Monday, June 20, 2005

Beauty Magazines Only Make You Feel Ugly

I'd used a particular facial scrub made with natural apricot (S$7.50 from Watson's) when I was 13 and used to think that my skin was in such good condition only because I was young (natural elastins in the skin, youth still prim and in spring, age hasn't crept in, no pimples miraculously until 17 due to lack of stress etc. etc.) and gradually, through the subliminal but unfortunately persistent in-roads that beauty magazines and advertisements for expensive cosmetics have, migrated myself over to branded cosmetics and beauty products like Estee Lauder, Clinique, Lancome and Biotherm. Only to find the results surprisingly disappointing. My skin rashed to Biotherm, broke out into pimples with Clinique, greased up with Estee Lauder and had no reaction (cleanliness or otherwise) whatsoever to Lancome.

Sick of it all, I dumped my Harper's Bazaar and did the skin test. Washed my face yesterday (normal day and all) with Clinique Extra Mild Soap bar and did the toner thing to close my pores and wash off exceed invisible "dirt" on the skin. The result was that I had to use 4-5 cotton pads and cleaned my face twice over to get the cotton pad and toner liquid coming off absolutely clean. I tried the same thing again (normal day after work) after washing my face with St Ives's Invigorating Apricot Scrub (what I used to use when I was 13) and the first sweep of my face with the toner came out clean! Good grief, was that because there were scrub beads present? Somehow, the creamy texture of the scrub, coupled with the gentle, natural scrub beads just seemed so stabilizing compared to the astringent packed stuff that usually comes in today's combat-your-oil-by-sucking-it-out-with-alcohol face cleansers.

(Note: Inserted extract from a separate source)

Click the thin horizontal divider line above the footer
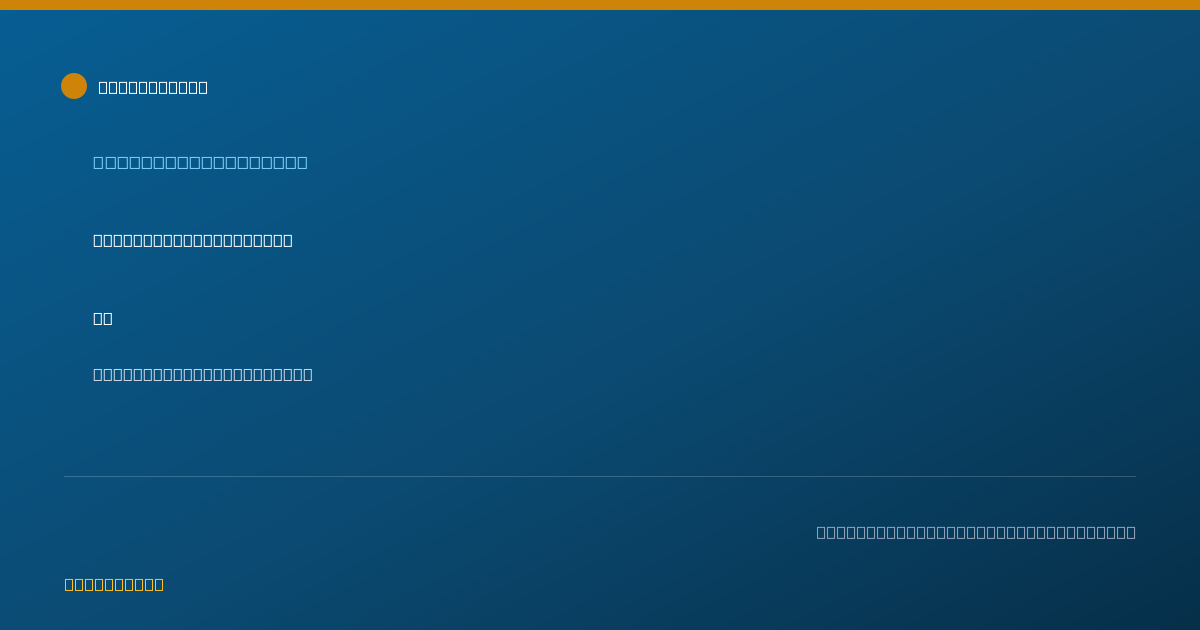The image size is (1200, 630). click(x=600, y=476)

My conclusion (and this is not an ad): so often than not, it's the cheap, reliable, boring, mom's recommended type of things you find out when you were young that sticks with you best throughout your life. More so than the expensive, fluffy, pretentious schticks that ad themselves throughout your consciousness. I'd hated to come to this conclusion after 24 bloddy years of living. But the sad truth horribly - beauty magazines really do make you feel ugly.